### SOURCE TEXT
————————
This question is can be viewed continuation/extension/generalization of a previous question of mine from here.
Some definitions: I have a set of integers S = {1,2,...,s}
, say s = 20
, and two matrices N
and M
whose rows are finite sequences of numbers from S
(i.e. permutations with possible repetitions), of order n
and m
respectively, where 1 <= n <= m
. Let us think of N
as a collection of candidate sub-sequences for the sequences from M
.
Example: [2 3 4 3]
is a sub-sequence of [1 2 2 3 5 4 1 3]
that occurs with multiplicity 2 (=in how many different ways one can find the sub-seq. in the main seq.), whereas [3 2 2 3]
is not a sub-sequence of it. In particular, a valid sub-sequence by definition must preserve the order of the indices.
Problem statement:
(P1) For each row of M
, obtain the number of sub-sequences of it, with multiplicity and without multiplicity, that occur in N
as rows (it can be zero if none are contained in N
);
(P2) For each row of N
, find out how many times, with multiplicity and without multiplicity, it is contained in M
as a sub-sequence (again, this number can be zero);
Example: Let N = [1 2 2; 2 3 4]
and M = [1 1 2 2 3; 1 2 2 3 4; 1 2 3 5 6]
. Then (P1) returns [2; 3; 0]
for 'with multiplicities' and [1; 2; 0]
for 'without multiplicities'. (P2) returns [3; 2]
for 'with multiplicities' and [2; 1]
without multiplicities.
Order of magnitude: M
could typically have up to 30-40 columns and a few thousand rows, although I currently have M
with only a few hundred rows and ~10 columns. N
could be approaching the size of
M
or could be also much smaller.
What I have so far: Not much, to be honest. I believe I might be able to slightly modify my not-very-well-vectorized solution from my previous question to tackle permutations with repetitions, but I am still thinking on that and will update as soon as I have something working. But given my (lack of) experience so far, it would be in all likelihood very suboptimal :(
Thanks!
————————
### GIVEN MATERIAL
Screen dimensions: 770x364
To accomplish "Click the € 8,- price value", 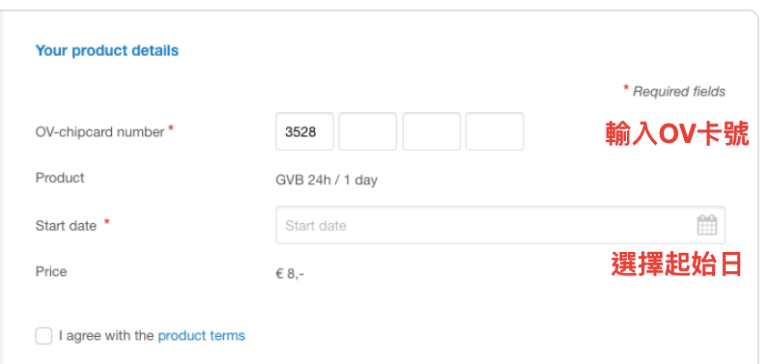I will click(290, 274).
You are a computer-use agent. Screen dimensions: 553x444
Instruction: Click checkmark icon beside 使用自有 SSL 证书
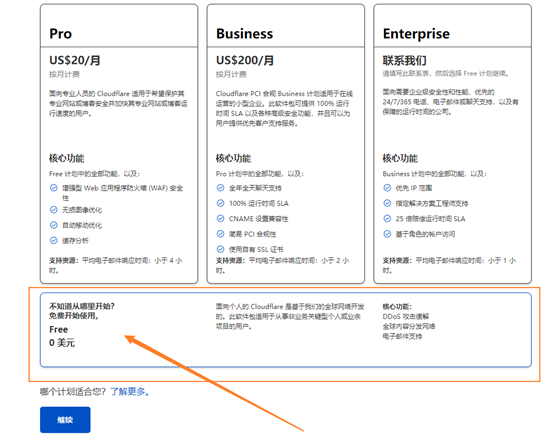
————————
### PROBLEMS TO WORK ON
a – Translate this sentence from the subsequence-counting question into German: "In particular, a valid sub-sequence by definition must preserve the order of the indices."
b – From the subsequence-counting question, extract the stretch from "Example: [2 3" through "of the indices.".

### ANSWERS PROVIDED
a – Insbesondere muss eine gültige Teilfolge per Definition die Reihenfolge der Indizes beibehalten.

b –
Example: [2 3 4 3]
is a sub-sequence of [1 2 2 3 5 4 1 3]
that occurs with multiplicity 2 (=in how many different ways one can find the sub-seq. in the main seq.), whereas [3 2 2 3]
is not a sub-sequence of it. In particular, a valid sub-sequence by definition must preserve the order of the indices.